On popular demand, it is time to offer an update on high-flier Tesla Inc (NASDAQ:TSLA). Back in early December, I expected it to reach the high-600s to low-700s. Yet, here we are in the mid-800s. What happened?
As is not uncommon in this bull market, it experienced what in the Elliott Wave Principle (EWP) world is called an extended 5th wave in the major- and intermediate-degree. Those can always happen and are impossible to know beforehand.
The EWP's beauty is that in an impulse, we know after wave three comes four and, after four, comes 5. Looking at the daily chart in Figure 1 below, TSLA has each time pulled back into the ideal 4th wave target zones (23.6 to 38.3% retraces of the prior same-degree 3rd wave) and rallied from there. Now, it should be completing (green) minor wave-4, followed by a minor-5 to complete (red) intermediate-v of (black) major-5.
Figure 1. TSLA daily and weekly candlestick chart with EWP Count and Technical Indicators:
The weekly chart in Figure 1 shows that when major-5 completes, at around current levels ($875-925), assuming (green), minor-5 does not subdivide into five smaller minute-waves, (blue) primary III completes and Primary-IV will take center stage. There are currently negative divergences developing on the weekly technical indicators, foretelling of a pending more extensive correction. Although divergence is only divergence until it is not, the RSI5 (relative strength) is weakening since February 2020, and so is money flow (MFI14). The latter is crucial as it means less money is pouring into Tesla's stock at current levels. Since liquidity drives markets, divergences on money flow, both positive and negative, can help identify potential turning points.

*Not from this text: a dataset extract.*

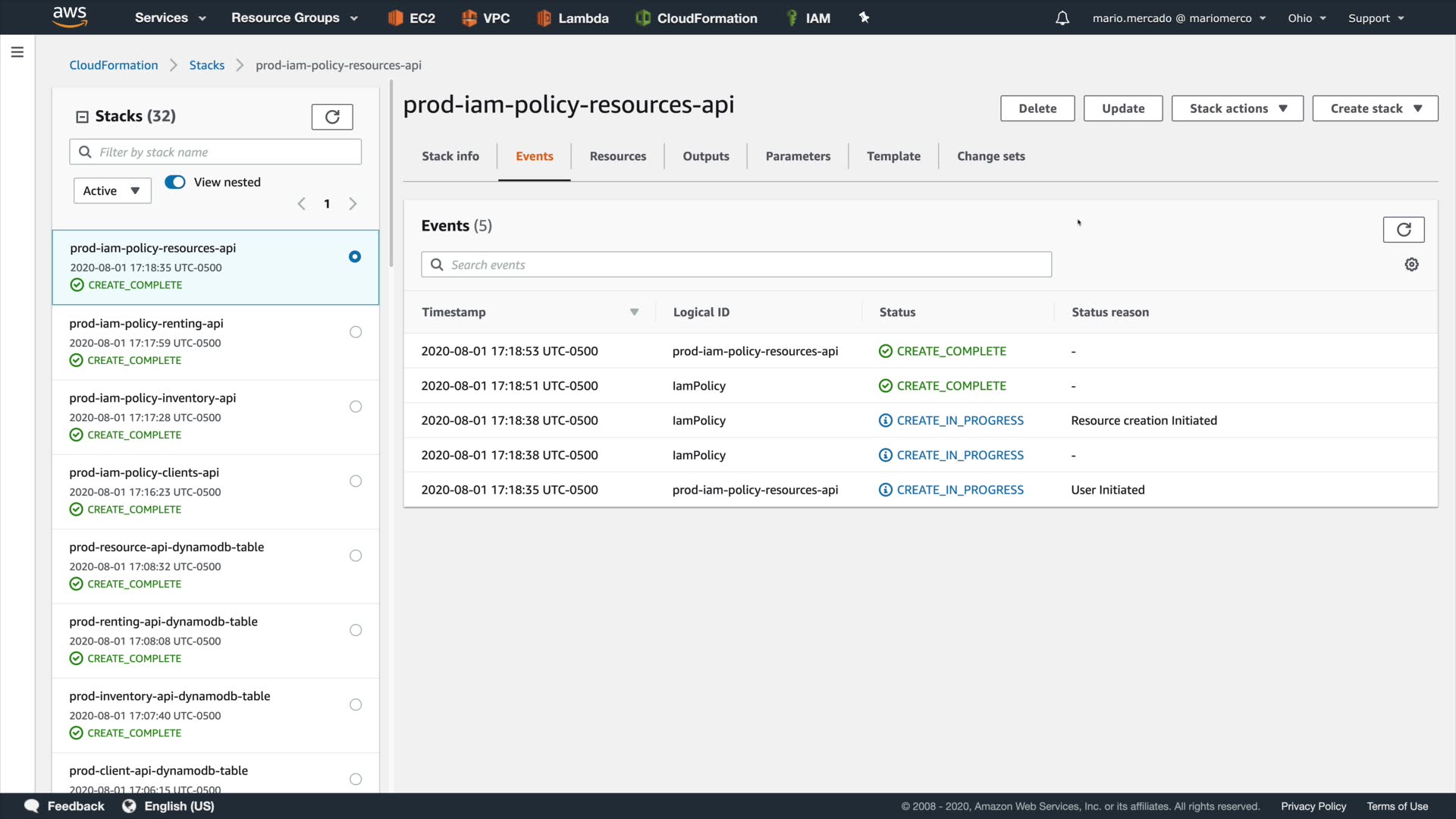Screen dimensions: 1456x819
Task: Open the Active filter dropdown
Action: (x=112, y=191)
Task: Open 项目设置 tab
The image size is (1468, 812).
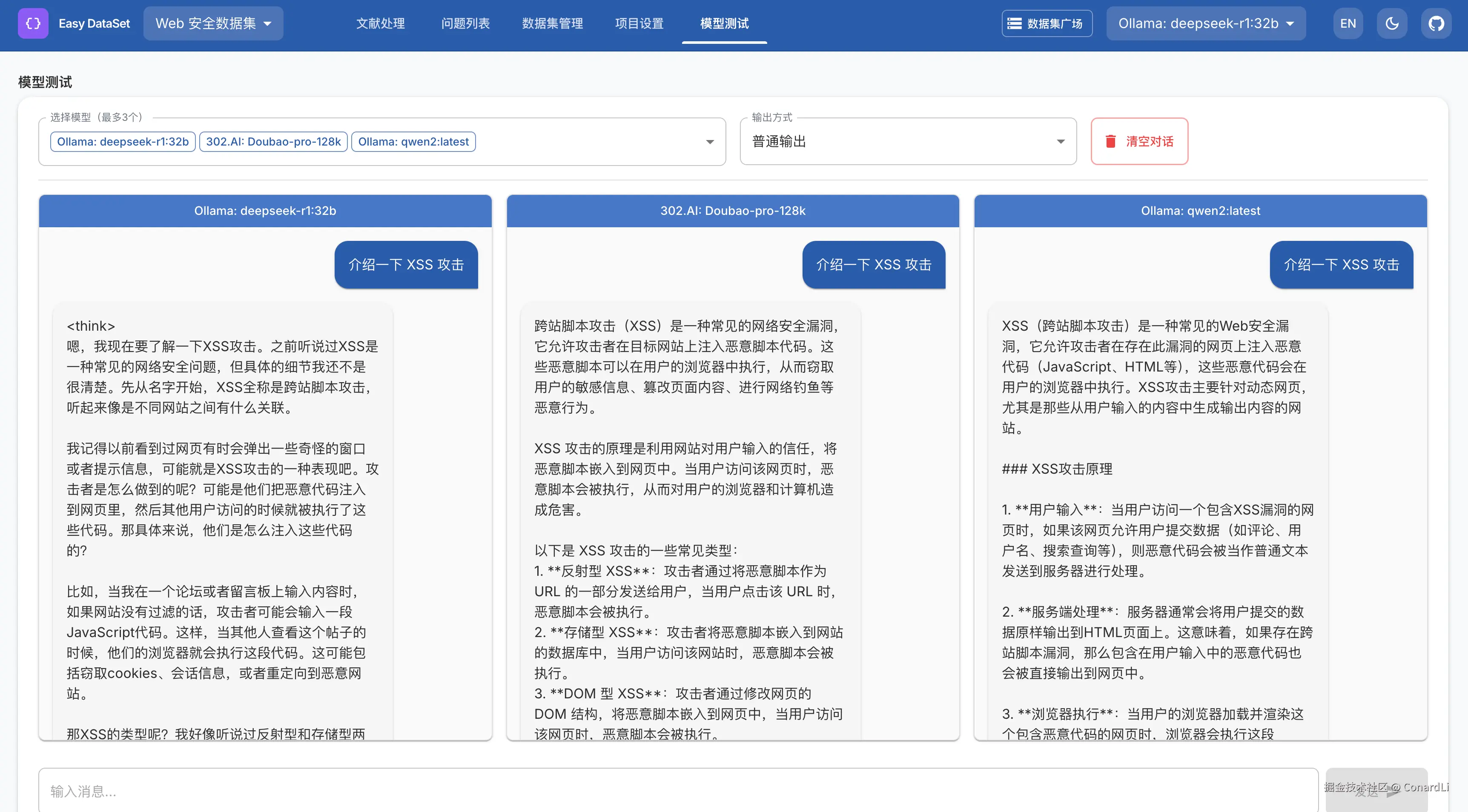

A correction of the primary-degree is a large one, in both time and price, and suggests TLSA should see between $560-600 before primary-V to new all-time highs kicks in. These all-time highs should be in the $1200-1500 region. It is even possible for TSLA to fall back to September-November 2020 levels ($400+/-50), but for now, I find that less likely and will stick to the standard 23.60-38.2% retrace for a 4th wave, just like I showed on the daily chart it has adhered to many times. Also, because in strong bull markets, and TSLA is clearly in one, upside surprises (like we experienced now) while downside disappoints.
Bottom line: Based on the EWP and technical analyses, I find TSLA to have currently less upside reward than downside risk for the intermediate-term (weeks-months), but still has long-term potential (months+).